Real Inspiration • Following last summer’s London Olympics, in which U.S. sailors failed to medal, there was a lot naval gazing and second guessing in the sailing community as the Olympic Committee struggled to understand the problem. A thoughtful report, which you can read on www.ussailing.org, was generated by a select panel.
What didn’t get enough press after the Games is the fact that the U.S. did in fact win a silver medal in sailing—at the 2012 Paralympics, also held in England. Jennifer French and Jean-Paul Creignou competed in the doublehanded SKUD-18 class and finished second. Not bad for a woman who is a quadriplegic and a guy who is legally blind; Jen was the skipper and eyes of the boat while J.P. handled lines and sheets.
But the story is even better than that. Jen French was a high-tech professional and an active snowboarder, runner and outdoorswoman. The motto she shared with her soon-to-be husband Tim was “work hard, play hard.” The play hard part came to a sudden end one winter night when Jen and some friends went for a moonlight snowboard at a New England ski resort. Although an expert rider, the unthinkable happened—Jen missed a turn in the trail and sailed into the woods at high speed. The result was a seriously compromised spinal cord and paralysis from her shoulders down.
But if Jen is anything, she is determined and smart enough to find solutions where others find barriers. She found a research program in Cleveland that was pioneering functioning electronic stimulation by using implanted electrodes to stimulate otherwise paralyzed muscles. It had never been tried on a woman, but Jen would not be deterred, and after several applications she was finally accepted into the program. She became something of a lab rat with a single mission: to stand on her own.
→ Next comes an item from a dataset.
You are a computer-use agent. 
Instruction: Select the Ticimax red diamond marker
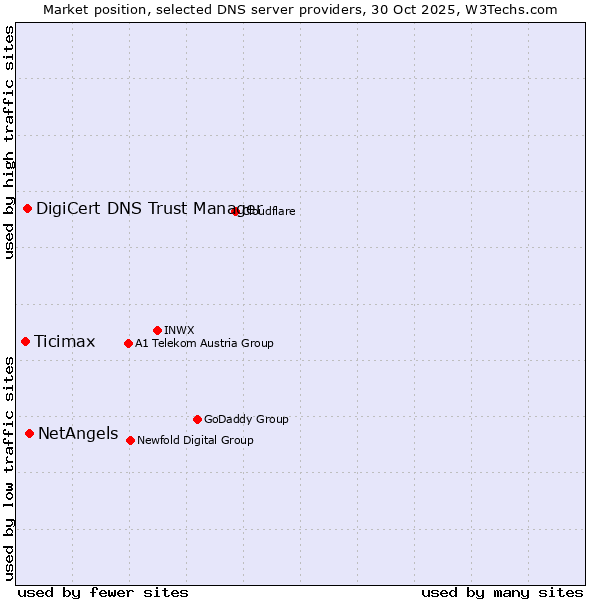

Over the next year, Jen had electrodes implanted in her abdomen, hips and legs. The electrodes are controlled by a magic box worn around her stomach—if she wants to sit up straight or even stand, she can press a button on the box and her abdominal and leg muscles will be jolted into action. After progressing from near total paralysis to the bionic woman, Jen was able to dance with Tim at their wedding.
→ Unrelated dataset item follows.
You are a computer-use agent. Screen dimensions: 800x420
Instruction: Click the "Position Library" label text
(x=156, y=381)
And then what? To demonstrate that the breakthrough technology worked in the real world, Jen embarked on a quest to sail in the Paralympics even though she had done very little sailboat racing. The determination and smarts that got her standing on her own feet also got her and J.P. through the U.S. Olympic trials and onto England. And there, after a rocky start, they improved over the course of 11 races, securing a podium place on the final day. The silver was theirs. And ours.
Jennifer French has written a book called On My Feet Again that concludes at the 2012 Olympics. You can order it on Amazon. Read it. It will change you.